WGN's advertising jingle for Cubs' baseball is titled "Everybody Loves the Cubs!" It's quite clearly a lie, since half of Chicago despises the Cubs, but that's what marketing does, it creates profitable deceptions. The profitable deception of lovability begins to take the shape of an advertising campaign when we notice that the WGN jingle connects to the Cubs' popular nickname: the lovable losers. The strategy is clear: if they can get Chicagoans to believe that everybody loves the team because it loses, they no longer need victories to fill their stadium or their bank account.

Who created the nickname "lovable losers"? It hardly matters. The Tribune has taken it up in a big way. The phrase "lovable losers" appears 289 times in the Tribune newspaper archive. It's safe to assume the phrase is repeated as often on WGN and all of the empire's other television, radio, newspaper, magazine, and internet properties.

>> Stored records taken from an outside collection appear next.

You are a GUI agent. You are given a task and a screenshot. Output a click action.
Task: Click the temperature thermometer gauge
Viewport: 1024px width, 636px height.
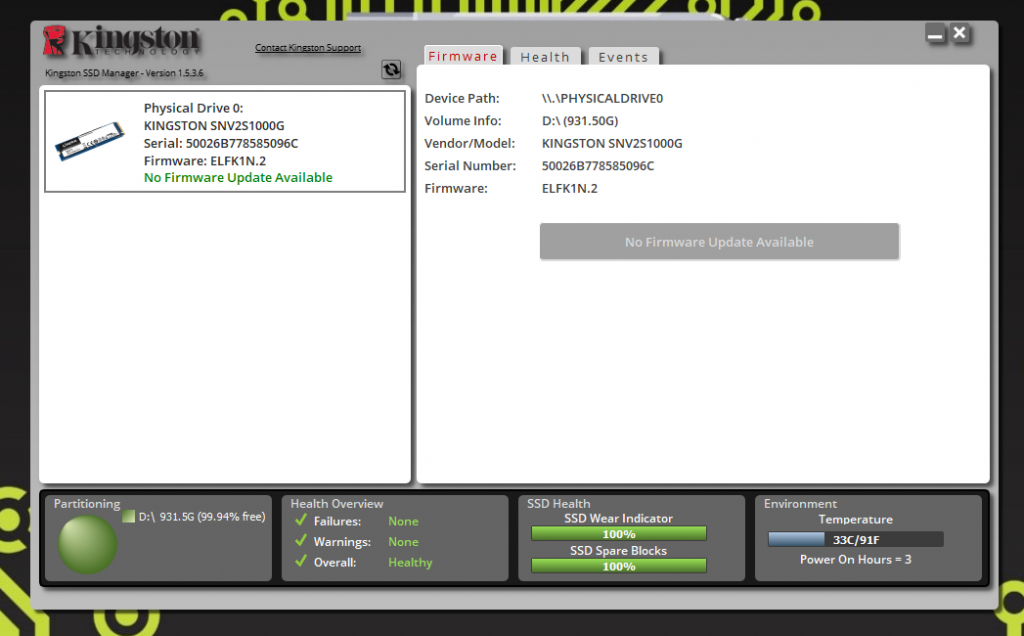(x=855, y=539)
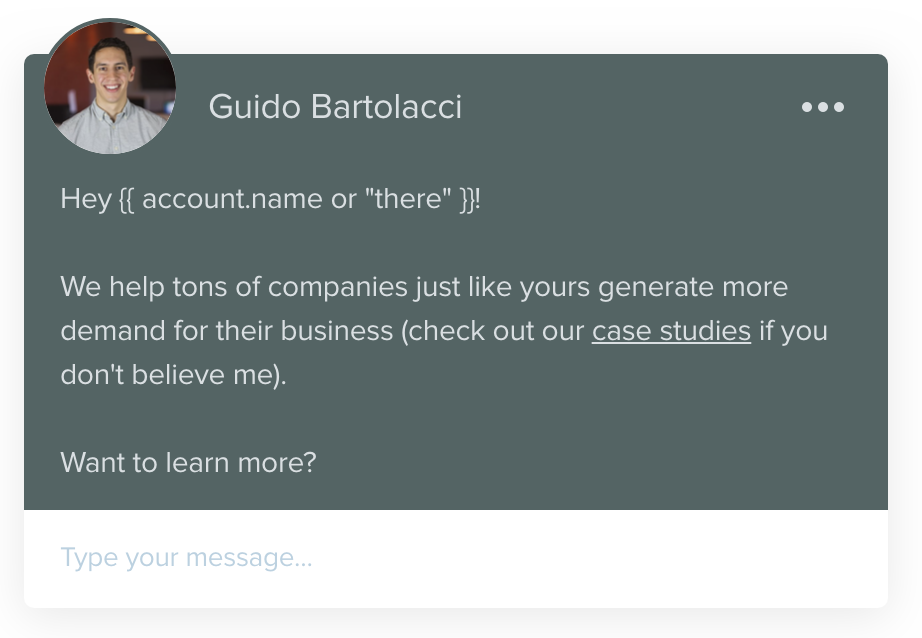922x638 pixels.
Task: Open the three-dot more options menu
Action: tap(822, 107)
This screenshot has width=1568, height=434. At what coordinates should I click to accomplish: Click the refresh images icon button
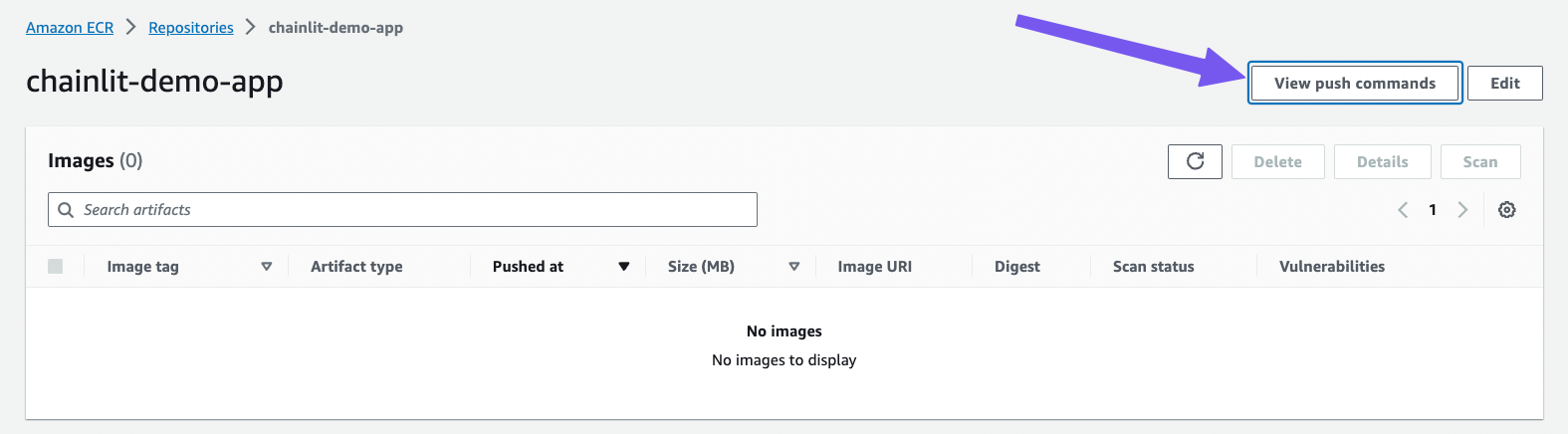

So a deception created by Tribune marketing gets repeated in Tribune reporting, driving the message into the community. Then when reality rears its ugly head, when actual threats appear to the Tribune's financial dominance, marketing and reporting alike fall back on those carefully manufactured deceptions.

For example, in August a study of sports-franchise popularity showed the Cubs and White Sox in a virtual tie in Chicago. The difference between the two teams was "statistically insignificant," meaning that the margin of error in the poll was larger than any difference between the two teams. A statistical dead heat can only be reported as a tie, as any competent journalist knows, but when the Tribune reported on the poll, Tribune reporter David Haugh's lede included this statement: "the Cubs can still lay claim to being the most lovable baseball team in town."

Ah, there's lovability again. What's love got to do with it? Faced with actual statistical evidence that counteracts its financial interests, the Tribune reports the marketing lie instead.

Excellent, ethical newspapers maintain as sturdy a wall as possible between reporting and marketing. At Tribune, there is no wall.


P.S. Just to underscore the depths of the Tribune's deception, subsequent polls have shown the White Sox firmly winning the popularity contest in Chicago, including television ratings demonstrating that more Chicagoans tuned in to see the White Sox than the Cubs on WGN. So "everybody loves the Cubs on WGN" except for the majority of WGN baseball viewers, who prefer the White Sox. And the Tribune ignored a Sports Illustrated poll showing that baseball fans vastly prefer U.S. Cellular Field to Blair Kamin's sacred garden.